De slavenhandel.
Samuel Baker vertelt als volgt de manier, waarop de slavenhandel te Karthoem wordt ingericht:
‘Een of ander avonturier, die zelf dikwijls niets bezit, neemt, soms tegen 100 p.c. intrest, eene som gelds op. Met dat geld huurt hij eene bende schurken en moordenaars en begeeft zich omtrent de maand december op weg. Aan genen kant van Gondokoro gekomen, maakt hij eene overeenkomst met dit of dat opperhoofd van eenen negerstam, dat met een anderen stam in oorlog is. De dorpen van dien laatsten stam worden omsingeld, in brand gestoken, de mannen vermoord, de vrouwen, jongens en meisjes meegenomen, evenals het vee, het voorhanden zijnde ivoor; kortom, al wat er kan geroofd worden.
‘Het negerhoofd krijgt het loon van zijne hulp, dertig of veertig stuk rundvee, terwijl het derde deel der ossen en koeien onder de manschappen wordt verdeeld en het overige aan den koopman ten deel valt. Het duurt echter niet lang of hij is weer meester over 't geen hij heeft afgestaan. Vooreerst ruilt hij de ossen en koeien zijner manschappen weer tegen slaven in; dan zoekt hij twist met zijnen bondgenoot, den negerkoning, dien hij doodt, besteelt, zooals hij weldra gansch zijnen stam uitrooft en in slavernij wegvoert. Het vee wordt ingeruild tegen slaven en ivoor.
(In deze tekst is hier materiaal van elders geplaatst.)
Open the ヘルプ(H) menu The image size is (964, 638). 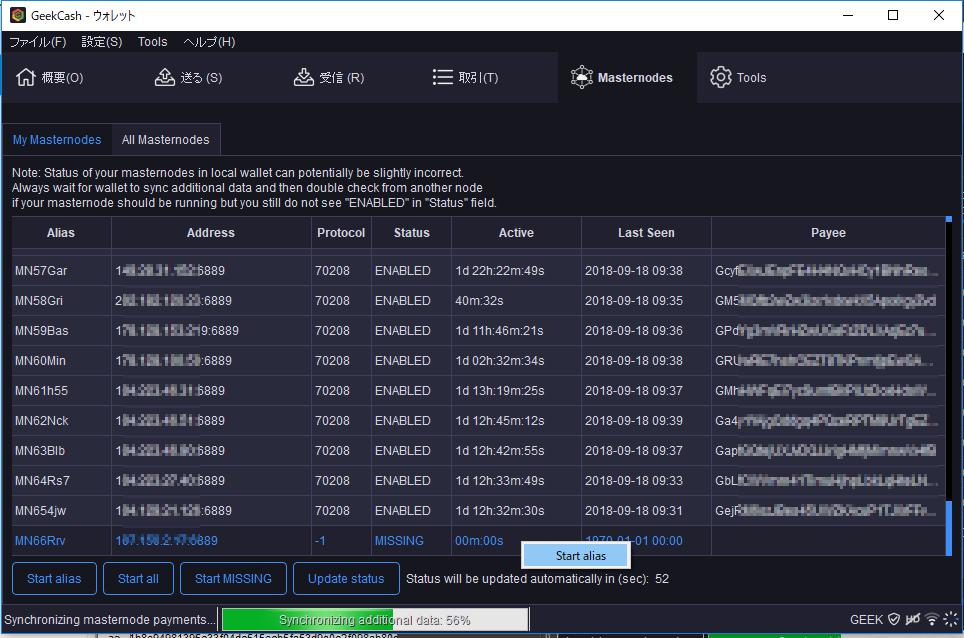point(209,42)
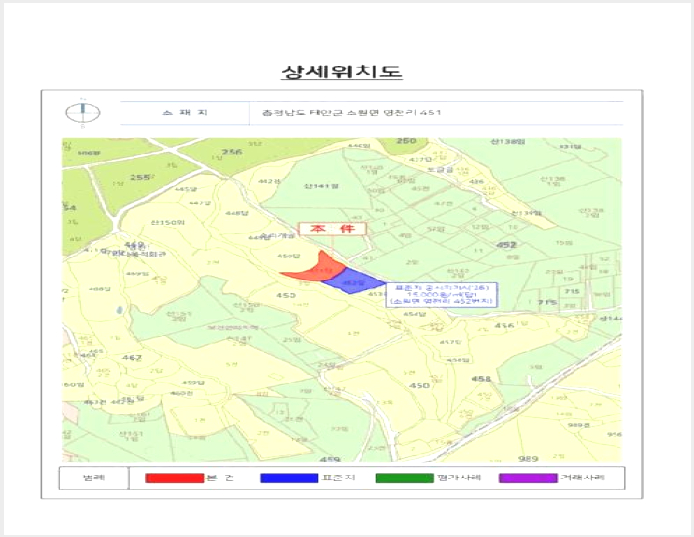Click map label 255 on left side
694x537 pixels.
click(x=140, y=178)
‘Eindelijk begeeft de koopman zich naar Karthoem, doch een deel zijner bende blijft in het land, om, gedurende zijne afwezigheid, denzelfden handel als hiervoren aangeduid is, te drijven. Voor dat hij te Karthoem komt, zet hij zijne slaven aan bekende agenten af, die ze naar verschillende mahomedaansche landen overvoeren.
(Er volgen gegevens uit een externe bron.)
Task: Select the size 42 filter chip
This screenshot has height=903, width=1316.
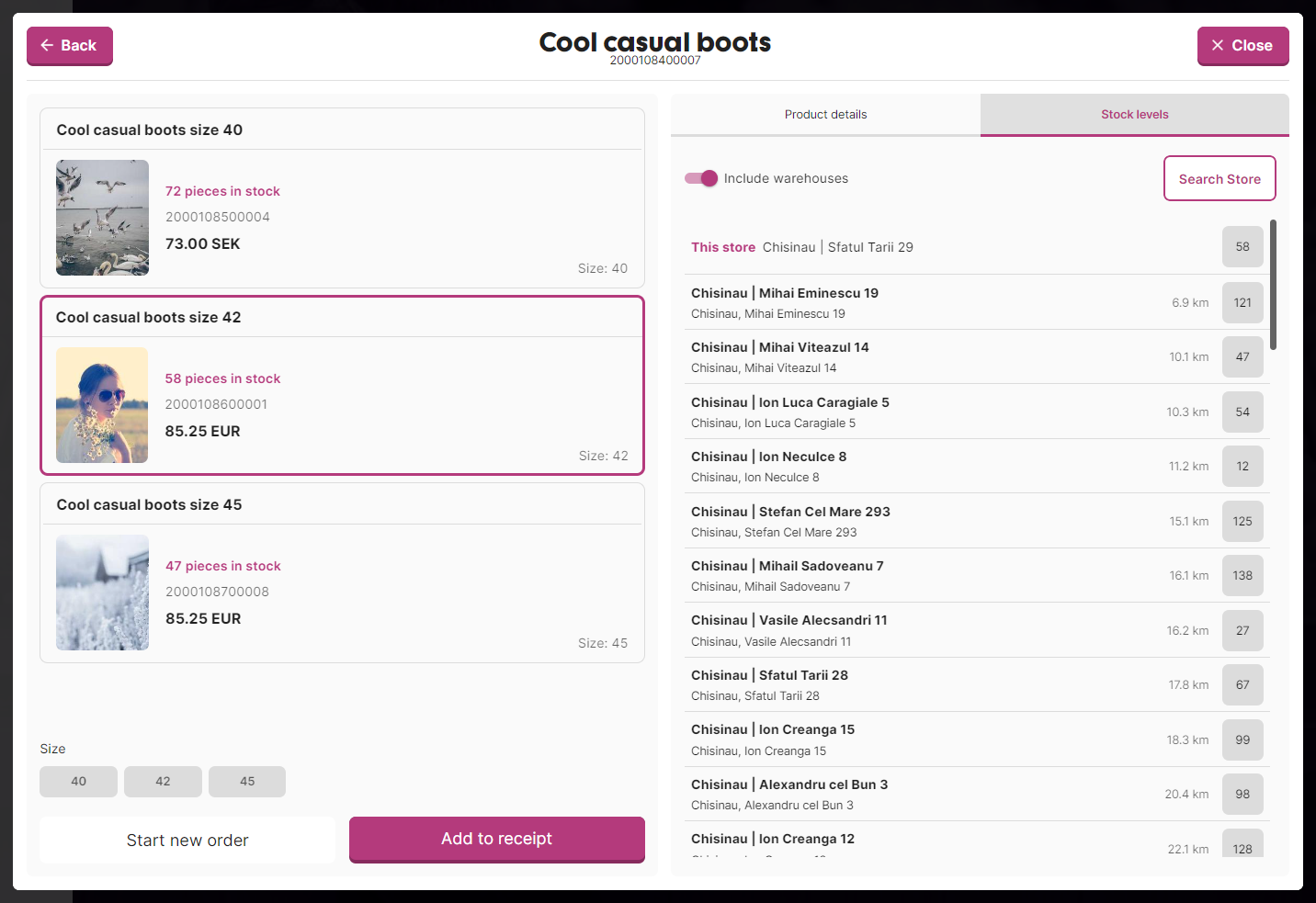Action: pos(163,781)
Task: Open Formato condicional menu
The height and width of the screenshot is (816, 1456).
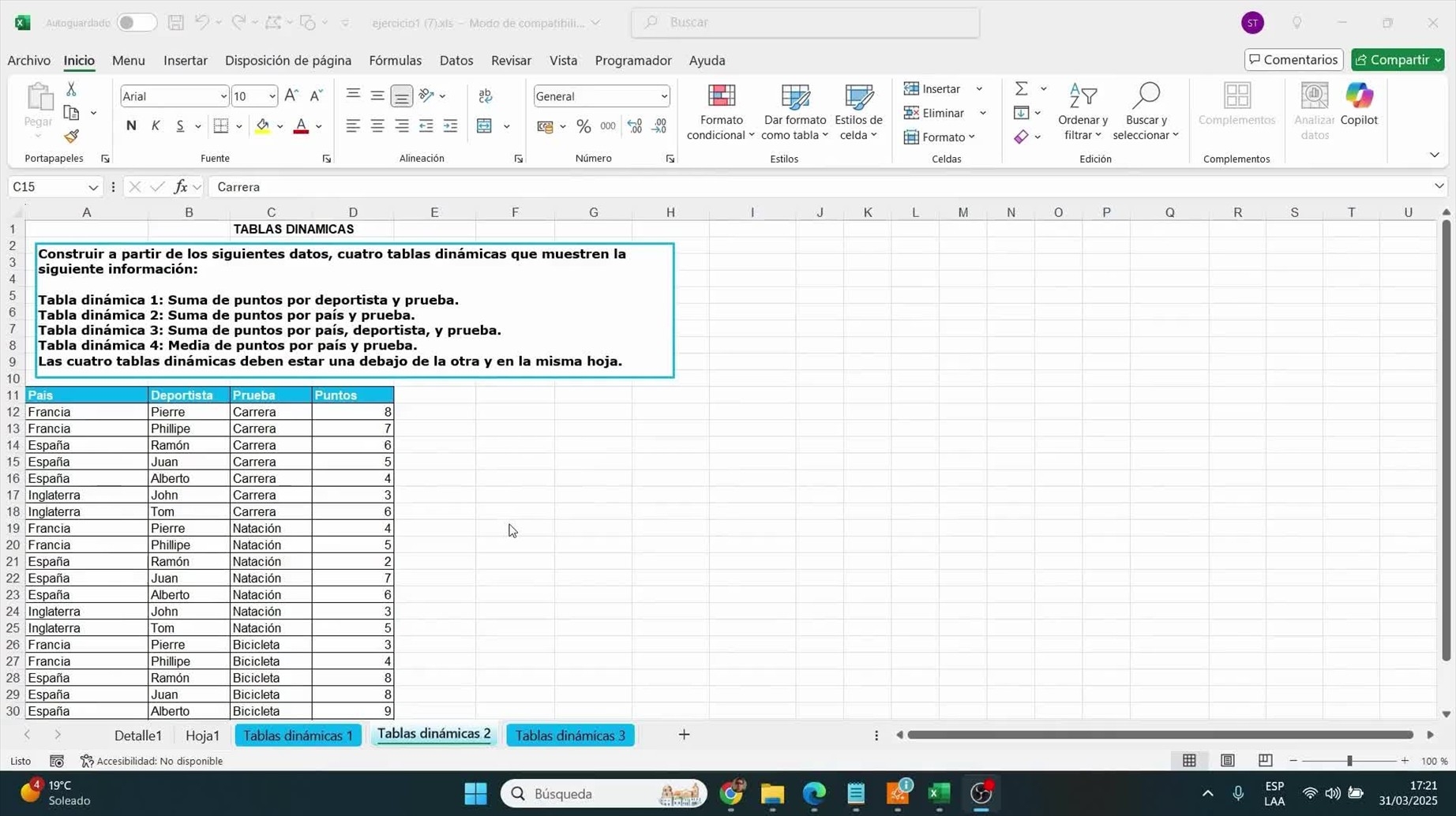Action: pos(720,112)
‘De koopman gaat nu met zijn geld en zijn ivoor naar Karthoem, voldoet zijne vroeger aangegane schuld en houdt natuurlijk een rond kapitaaltje over. En de egyptische regeering? Wel wat heeft ze in te brengen tegen dien braven koopman, die niets heeft meegebracht dan ivoor. 't Is waar, men zegt wel dat de man ook de slaven-negocie drijft en in het negerland strafbare feiten heeft gepleegd; doch wat zegt men al niet! en hoe kan eene beschaafde en liberale regeering zooals die van Egypte is, zich met zoo'n praatjes inlaten.
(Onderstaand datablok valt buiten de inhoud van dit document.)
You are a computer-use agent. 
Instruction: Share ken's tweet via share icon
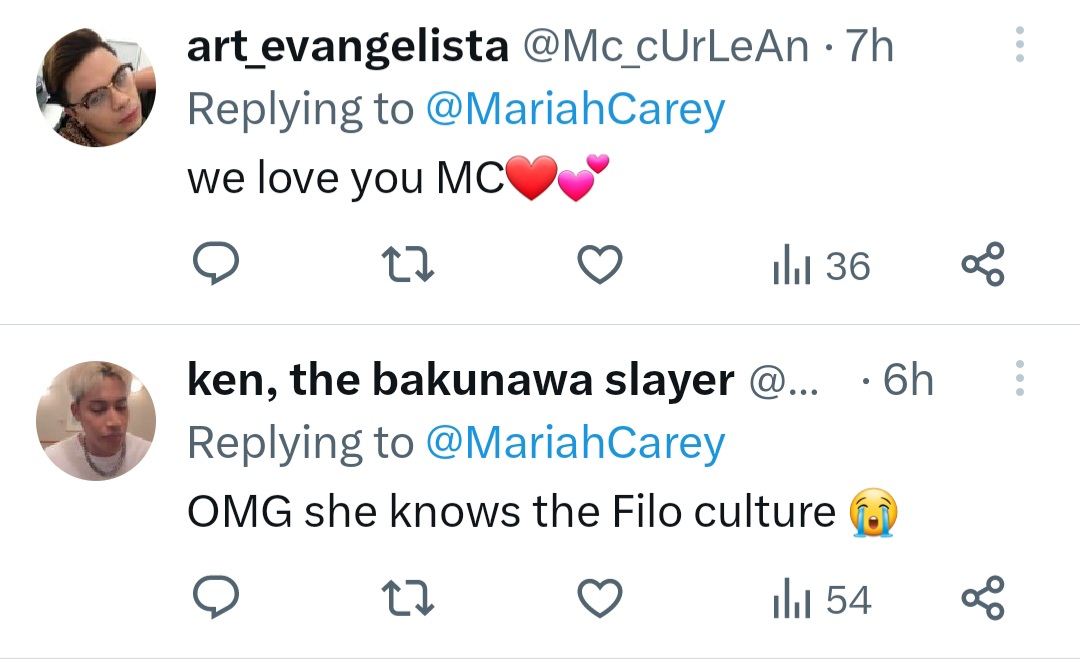[985, 598]
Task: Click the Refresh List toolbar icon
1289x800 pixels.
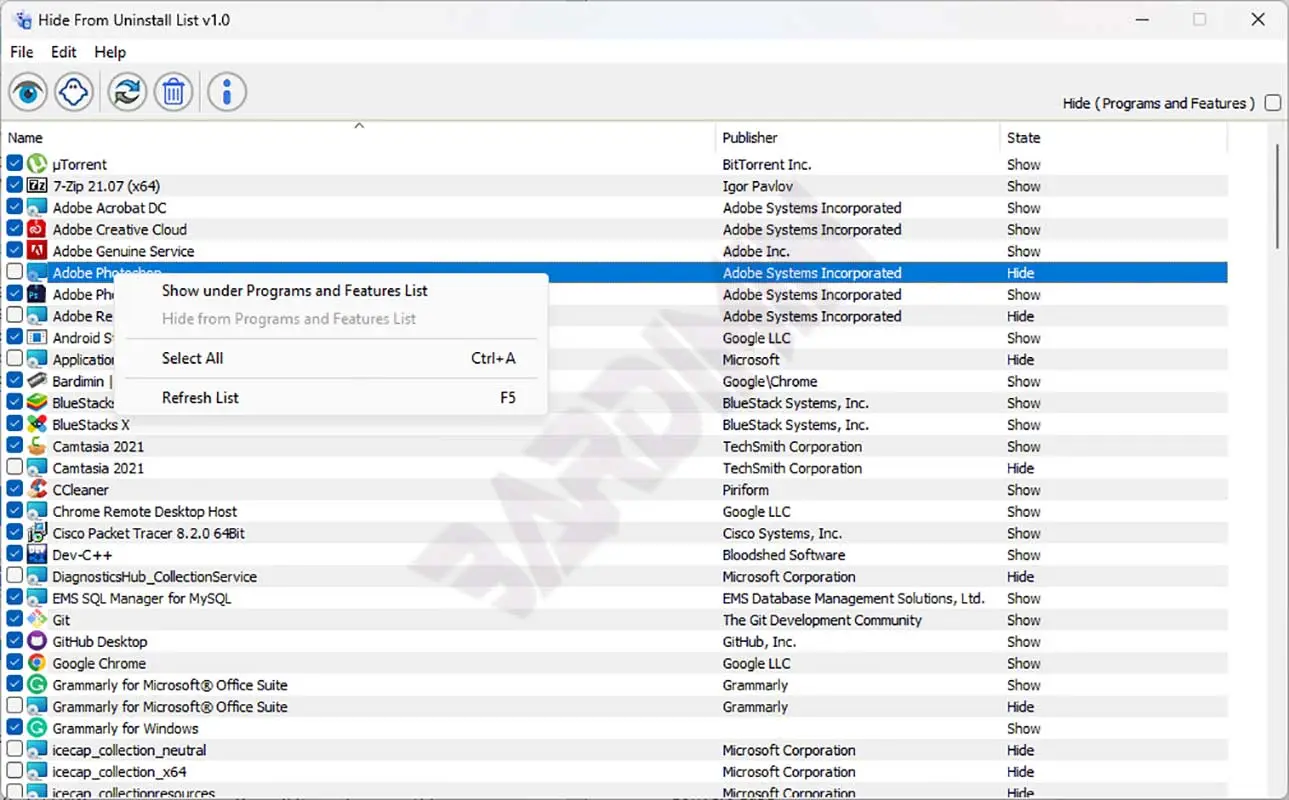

‘Van dien kant is er dus geen gevaar te vreezen; maar des te meer wordt ieder Europeaan, die de Nijl opvaart, aangezien als een spion, die van zin is achter de geheimen van den slavenhandel te komen en deze bekend te maken. Iedereen tracht dan ook den vreemde af te weren en hem allerhande hinderpalen in den weg te leggen, niet alleen de koopliê en agenten, maar ook de overheden, de ambtenaars, die overigens in de winsten deelen.’
Het is te hopen, dat nu de engelsche regeering een zoo onbeperkten invloed in Egypte uitoefent, die afschuwelijke handel en die zoo wraakroepend gedreven wordt, eindelijk bepaald zal ophouden.
Baker vertelt verder: ‘Den 3 februari kwamen wij te Gondokoro aan. Men ziet het overschot van steenen muren op den hoogen oever die twintig voet boven den Nijl oprijst: het zijn de puinen van eene kerk en een missiehuis. Daar nevens bemerkt men boschjes van citroenen oranjeboomen en het overblijfsel, doch gansch verwaarloosd, van eenen hof.
‘Met eene zekere weemoedigheid zag ik die sprakelooze en treurige getuigen van eene welgemeende, doch tot nu toe vruchtelooze poging, om in deze verre landstreek de kristene beschaving over te planten. Naar eene stad zoudt ge hier tevergeefs zoeken. Gondokoro, ofschoon wijd en zijd bekend, is niets meer dan een halt, een kantoor van koopliê in ivoor. Het bestaat uit een half dozijn armoedige leemon hutten, die twee maanden per jaar bewoond worden.
‘Zoodra de schuiten met hare lading slaven naar Karthoem zijn vertrokken en de gewapende benden weer naar het binnenland zijn teruggekeerd, om daar andermaal onder den schijn van handel te drijven, te stelen, te moorden en menschen te rooven, valt Gondokoro weer in de doodsche stilte.’